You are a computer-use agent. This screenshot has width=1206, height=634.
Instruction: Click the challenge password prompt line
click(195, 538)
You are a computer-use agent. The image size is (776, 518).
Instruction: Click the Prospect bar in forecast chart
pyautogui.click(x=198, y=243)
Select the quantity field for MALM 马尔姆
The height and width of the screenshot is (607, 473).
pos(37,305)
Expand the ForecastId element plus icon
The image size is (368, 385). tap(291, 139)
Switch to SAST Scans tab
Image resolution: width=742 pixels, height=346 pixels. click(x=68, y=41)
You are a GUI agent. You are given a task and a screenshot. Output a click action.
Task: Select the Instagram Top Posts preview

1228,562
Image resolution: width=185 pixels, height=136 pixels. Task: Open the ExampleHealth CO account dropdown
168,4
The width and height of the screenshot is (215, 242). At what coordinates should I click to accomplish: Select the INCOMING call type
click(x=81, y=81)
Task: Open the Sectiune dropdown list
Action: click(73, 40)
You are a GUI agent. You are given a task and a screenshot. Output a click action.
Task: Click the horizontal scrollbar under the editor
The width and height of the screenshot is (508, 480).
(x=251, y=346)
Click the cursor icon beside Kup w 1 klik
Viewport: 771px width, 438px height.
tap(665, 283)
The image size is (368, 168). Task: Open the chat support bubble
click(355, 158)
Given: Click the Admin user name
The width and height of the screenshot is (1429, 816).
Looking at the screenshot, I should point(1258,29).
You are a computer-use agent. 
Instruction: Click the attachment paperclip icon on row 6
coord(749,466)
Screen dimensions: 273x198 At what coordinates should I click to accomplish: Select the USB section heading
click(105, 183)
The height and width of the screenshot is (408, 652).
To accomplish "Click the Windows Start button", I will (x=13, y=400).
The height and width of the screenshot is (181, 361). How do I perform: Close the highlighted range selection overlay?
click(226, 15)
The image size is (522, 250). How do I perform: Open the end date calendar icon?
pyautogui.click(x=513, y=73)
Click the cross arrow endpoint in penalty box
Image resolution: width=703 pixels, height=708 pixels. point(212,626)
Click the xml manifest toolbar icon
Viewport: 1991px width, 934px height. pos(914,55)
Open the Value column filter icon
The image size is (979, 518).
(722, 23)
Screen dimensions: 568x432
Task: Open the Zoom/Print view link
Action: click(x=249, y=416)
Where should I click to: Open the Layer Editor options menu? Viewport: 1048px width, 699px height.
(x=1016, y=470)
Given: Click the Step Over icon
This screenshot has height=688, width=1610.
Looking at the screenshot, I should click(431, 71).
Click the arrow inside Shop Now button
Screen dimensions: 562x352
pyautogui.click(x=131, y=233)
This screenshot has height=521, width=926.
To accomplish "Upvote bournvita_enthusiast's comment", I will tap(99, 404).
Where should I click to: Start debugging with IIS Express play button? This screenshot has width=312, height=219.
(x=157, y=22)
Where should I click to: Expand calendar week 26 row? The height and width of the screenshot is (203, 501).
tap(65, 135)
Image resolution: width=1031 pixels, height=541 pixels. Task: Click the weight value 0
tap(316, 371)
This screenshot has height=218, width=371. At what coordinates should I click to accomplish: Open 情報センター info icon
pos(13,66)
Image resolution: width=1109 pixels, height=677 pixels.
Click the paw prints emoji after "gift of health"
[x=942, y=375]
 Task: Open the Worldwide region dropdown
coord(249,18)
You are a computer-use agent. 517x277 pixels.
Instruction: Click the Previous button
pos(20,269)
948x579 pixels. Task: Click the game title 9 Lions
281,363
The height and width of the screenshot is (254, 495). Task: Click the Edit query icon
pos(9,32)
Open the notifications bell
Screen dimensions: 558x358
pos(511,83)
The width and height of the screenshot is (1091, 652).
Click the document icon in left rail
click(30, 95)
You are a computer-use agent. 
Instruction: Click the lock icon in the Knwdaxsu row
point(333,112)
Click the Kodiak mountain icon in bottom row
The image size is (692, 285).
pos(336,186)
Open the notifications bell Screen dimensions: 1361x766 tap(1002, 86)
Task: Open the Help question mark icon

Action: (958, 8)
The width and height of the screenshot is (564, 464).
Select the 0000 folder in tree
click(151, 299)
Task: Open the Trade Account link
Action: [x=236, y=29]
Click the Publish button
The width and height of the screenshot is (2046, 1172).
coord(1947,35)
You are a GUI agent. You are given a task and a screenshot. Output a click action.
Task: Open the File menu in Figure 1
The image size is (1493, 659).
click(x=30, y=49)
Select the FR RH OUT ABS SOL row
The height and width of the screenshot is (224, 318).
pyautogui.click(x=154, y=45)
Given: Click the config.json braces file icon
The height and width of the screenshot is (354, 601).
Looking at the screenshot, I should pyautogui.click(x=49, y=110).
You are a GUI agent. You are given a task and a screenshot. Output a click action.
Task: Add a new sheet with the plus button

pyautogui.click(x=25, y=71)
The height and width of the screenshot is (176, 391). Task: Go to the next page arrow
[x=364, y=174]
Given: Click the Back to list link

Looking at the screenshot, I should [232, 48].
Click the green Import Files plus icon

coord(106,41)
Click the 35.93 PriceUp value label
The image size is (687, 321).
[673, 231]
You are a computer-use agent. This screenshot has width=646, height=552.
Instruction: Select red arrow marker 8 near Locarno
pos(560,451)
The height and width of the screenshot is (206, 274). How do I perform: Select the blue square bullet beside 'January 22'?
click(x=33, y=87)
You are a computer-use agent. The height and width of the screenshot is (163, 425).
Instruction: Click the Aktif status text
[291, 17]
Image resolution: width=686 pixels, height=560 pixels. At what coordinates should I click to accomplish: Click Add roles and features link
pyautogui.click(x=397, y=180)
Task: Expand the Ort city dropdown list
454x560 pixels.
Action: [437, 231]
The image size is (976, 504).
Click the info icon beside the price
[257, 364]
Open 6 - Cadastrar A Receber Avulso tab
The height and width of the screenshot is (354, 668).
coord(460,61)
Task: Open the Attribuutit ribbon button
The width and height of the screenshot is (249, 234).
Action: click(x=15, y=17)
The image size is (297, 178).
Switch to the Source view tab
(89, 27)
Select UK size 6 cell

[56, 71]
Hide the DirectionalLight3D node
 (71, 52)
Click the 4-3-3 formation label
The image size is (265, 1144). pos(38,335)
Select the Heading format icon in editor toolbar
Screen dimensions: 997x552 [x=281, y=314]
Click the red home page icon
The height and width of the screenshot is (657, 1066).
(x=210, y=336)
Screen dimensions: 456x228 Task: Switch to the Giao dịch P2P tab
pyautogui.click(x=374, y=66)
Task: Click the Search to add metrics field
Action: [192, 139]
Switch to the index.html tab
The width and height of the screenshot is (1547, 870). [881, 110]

══════

# OBJECTIVE:
Turn all of the lines above into a Markdown table with two columns, No. and Line. Number the rows in order and leave out the blank lines.

# THE RESULT:
| No. | Line |
|---|---|
| 1 | You are a computer-use agent. This screenshot has width=1206, height=634. |
| 2 | Instruction: Click the challenge password prompt line |
| 3 | click(195, 538) |
| 4 | You are a computer-use agent. The image size is (776, 518). |
| 5 | Instruction: Click the Prospect bar in forecast chart |
| 6 | pyautogui.click(x=198, y=243) |
| 7 | Select the quantity field for MALM 马尔姆 |
| 8 | The height and width of the screenshot is (607, 473). |
| 9 | pos(37,305) |
| 10 | Expand the ForecastId element plus icon |
| 11 | The image size is (368, 385). tap(291, 139) |
| 12 | Switch to SAST Scans tab |
| 13 | Image resolution: width=742 pixels, height=346 pixels. click(x=68, y=41) |
| 14 | You are a GUI agent. You are given a task and a screenshot. Output a click action. |
| 15 | Task: Select the Instagram Top Posts preview |
| 16 | 1228,562 |
| 17 | Image resolution: width=185 pixels, height=136 pixels. Task: Open the ExampleHealth CO account dropdown |
| 18 | 168,4 |
| 19 | The width and height of the screenshot is (215, 242). At what coordinates should I click to accomplish: Select the INCOMING call type |
| 20 | click(x=81, y=81) |
| 21 | Task: Open the Sectiune dropdown list |
| 22 | Action: click(73, 40) |
| 23 | You are a GUI agent. You are given a task and a screenshot. Output a click action. |
| 24 | Task: Click the horizontal scrollbar under the editor |
| 25 | The width and height of the screenshot is (508, 480). |
| 26 | (x=251, y=346) |
| 27 | Click the cursor icon beside Kup w 1 klik |
| 28 | Viewport: 771px width, 438px height. |
| 29 | tap(665, 283) |
| 30 | The image size is (368, 168). Task: Open the chat support bubble |
| 31 | click(355, 158) |
| 32 | Given: Click the Admin user name |
| 33 | The width and height of the screenshot is (1429, 816). |
| 34 | Looking at the screenshot, I should point(1258,29). |
| 35 | You are a computer-use agent.  |
| 36 | Instruction: Click the attachment paperclip icon on row 6 |
| 37 | coord(749,466) |
| 38 | Screen dimensions: 273x198 At what coordinates should I click to accomplish: Select the USB section heading |
| 39 | click(105, 183) |
| 40 | The height and width of the screenshot is (408, 652). |
| 41 | To accomplish "Click the Windows Start button", I will (x=13, y=400). |
| 42 | The height and width of the screenshot is (181, 361). How do I perform: Close the highlighted range selection overlay? |
| 43 | click(226, 15) |
| 44 | The image size is (522, 250). How do I perform: Open the end date calendar icon? |
| 45 | pyautogui.click(x=513, y=73) |
| 46 | Click the cross arrow endpoint in penalty box |
| 47 | Image resolution: width=703 pixels, height=708 pixels. point(212,626) |
| 48 | Click the xml manifest toolbar icon |
| 49 | Viewport: 1991px width, 934px height. pos(914,55) |
| 50 | Open the Value column filter icon |
| 51 | The image size is (979, 518). |
| 52 | (722, 23) |
| 53 | Screen dimensions: 568x432 |
| 54 | Task: Open the Zoom/Print view link |
| 55 | Action: click(x=249, y=416) |
| 56 | Where should I click to: Open the Layer Editor options menu? Viewport: 1048px width, 699px height. |
| 57 | (x=1016, y=470) |
| 58 | Given: Click the Step Over icon |
| 59 | This screenshot has height=688, width=1610. |
| 60 | Looking at the screenshot, I should click(431, 71). |
| 61 | Click the arrow inside Shop Now button |
| 62 | Screen dimensions: 562x352 |
| 63 | pyautogui.click(x=131, y=233) |
| 64 | This screenshot has height=521, width=926. |
| 65 | To accomplish "Upvote bournvita_enthusiast's comment", I will tap(99, 404). |
| 66 | Where should I click to: Start debugging with IIS Express play button? This screenshot has width=312, height=219. |
| 67 | (x=157, y=22) |
| 68 | Where should I click to: Expand calendar week 26 row? The height and width of the screenshot is (203, 501). |
| 69 | tap(65, 135) |
| 70 | Image resolution: width=1031 pixels, height=541 pixels. Task: Click the weight value 0 |
| 71 | tap(316, 371) |
| 72 | This screenshot has height=218, width=371. At what coordinates should I click to accomplish: Open 情報センター info icon |
| 73 | pos(13,66) |
| 74 | Image resolution: width=1109 pixels, height=677 pixels. |
| 75 | Click the paw prints emoji after "gift of health" |
| 76 | [x=942, y=375] |
| 77 |  Task: Open the Worldwide region dropdown |
| 78 | coord(249,18) |
| 79 | You are a computer-use agent. 517x277 pixels. |
| 80 | Instruction: Click the Previous button |
| 81 | pos(20,269) |
| 82 | 948x579 pixels. Task: Click the game title 9 Lions |
| 83 | 281,363 |
| 84 | The height and width of the screenshot is (254, 495). Task: Click the Edit query icon |
| 85 | pos(9,32) |
| 86 | Open the notifications bell |
| 87 | Screen dimensions: 558x358 |
| 88 | pos(511,83) |
| 89 | The width and height of the screenshot is (1091, 652). |
| 90 | Click the document icon in left rail |
| 91 | click(30, 95) |
| 92 | You are a computer-use agent.  |
| 93 | Instruction: Click the lock icon in the Knwdaxsu row |
| 94 | point(333,112) |
| 95 | Click the Kodiak mountain icon in bottom row |
| 96 | The image size is (692, 285). |
| 97 | pos(336,186) |
| 98 | Open the notifications bell Screen dimensions: 1361x766 tap(1002, 86) |
| 99 | Task: Open the Help question mark icon |
| 100 | Action: (958, 8) |
| 101 | The width and height of the screenshot is (564, 464). |
| 102 | Select the 0000 folder in tree |
| 103 | click(151, 299) |
| 104 | Task: Open the Trade Account link |
| 105 | Action: [x=236, y=29] |
| 106 | Click the Publish button |
| 107 | The width and height of the screenshot is (2046, 1172). |
| 108 | coord(1947,35) |
| 109 | You are a GUI agent. You are given a task and a screenshot. Output a click action. |
| 110 | Task: Open the File menu in Figure 1 |
| 111 | The image size is (1493, 659). |
| 112 | click(x=30, y=49) |
| 113 | Select the FR RH OUT ABS SOL row |
| 114 | The height and width of the screenshot is (224, 318). |
| 115 | pyautogui.click(x=154, y=45) |
| 116 | Given: Click the config.json braces file icon |
| 117 | The height and width of the screenshot is (354, 601). |
| 118 | Looking at the screenshot, I should pyautogui.click(x=49, y=110). |
| 119 | You are a GUI agent. You are given a task and a screenshot. Output a click action. |
| 120 | Task: Add a new sheet with the plus button |
| 121 | pyautogui.click(x=25, y=71) |
| 122 | The height and width of the screenshot is (176, 391). Task: Go to the next page arrow |
| 123 | [x=364, y=174] |
| 124 | Given: Click the Back to list link |
| 125 | Looking at the screenshot, I should [232, 48]. |
| 126 | Click the green Import Files plus icon |
| 127 | coord(106,41) |
| 128 | Click the 35.93 PriceUp value label |
| 129 | The image size is (687, 321). |
| 130 | [673, 231] |
| 131 | You are a computer-use agent. This screenshot has width=646, height=552. |
| 132 | Instruction: Select red arrow marker 8 near Locarno |
| 133 | pos(560,451) |
| 134 | The height and width of the screenshot is (206, 274). How do I perform: Select the blue square bullet beside 'January 22'? |
| 135 | click(x=33, y=87) |
| 136 | You are a computer-use agent. The height and width of the screenshot is (163, 425). |
| 137 | Instruction: Click the Aktif status text |
| 138 | [291, 17] |
| 139 | Image resolution: width=686 pixels, height=560 pixels. At what coordinates should I click to accomplish: Click Add roles and features link |
| 140 | pyautogui.click(x=397, y=180) |
| 141 | Task: Expand the Ort city dropdown list |
| 142 | 454x560 pixels. |
| 143 | Action: [437, 231] |
| 144 | The image size is (976, 504). |
| 145 | Click the info icon beside the price |
| 146 | [257, 364] |
| 147 | Open 6 - Cadastrar A Receber Avulso tab |
| 148 | The height and width of the screenshot is (354, 668). |
| 149 | coord(460,61) |
| 150 | Task: Open the Attribuutit ribbon button |
| 151 | The width and height of the screenshot is (249, 234). |
| 152 | Action: click(x=15, y=17) |
| 153 | The image size is (297, 178). |
| 154 | Switch to the Source view tab |
| 155 | (89, 27) |
| 156 | Select UK size 6 cell |
| 157 | [56, 71] |
| 158 | Hide the DirectionalLight3D node |
| 159 |  (71, 52) |
| 160 | Click the 4-3-3 formation label |
| 161 | The image size is (265, 1144). pos(38,335) |
| 162 | Select the Heading format icon in editor toolbar |
| 163 | Screen dimensions: 997x552 [x=281, y=314] |
| 164 | Click the red home page icon |
| 165 | The height and width of the screenshot is (657, 1066). |
| 166 | (x=210, y=336) |
| 167 | Screen dimensions: 456x228 Task: Switch to the Giao dịch P2P tab |
| 168 | pyautogui.click(x=374, y=66) |
| 169 | Task: Click the Search to add metrics field |
| 170 | Action: [192, 139] |
| 171 | Switch to the index.html tab |
| 172 | The width and height of the screenshot is (1547, 870). [881, 110] |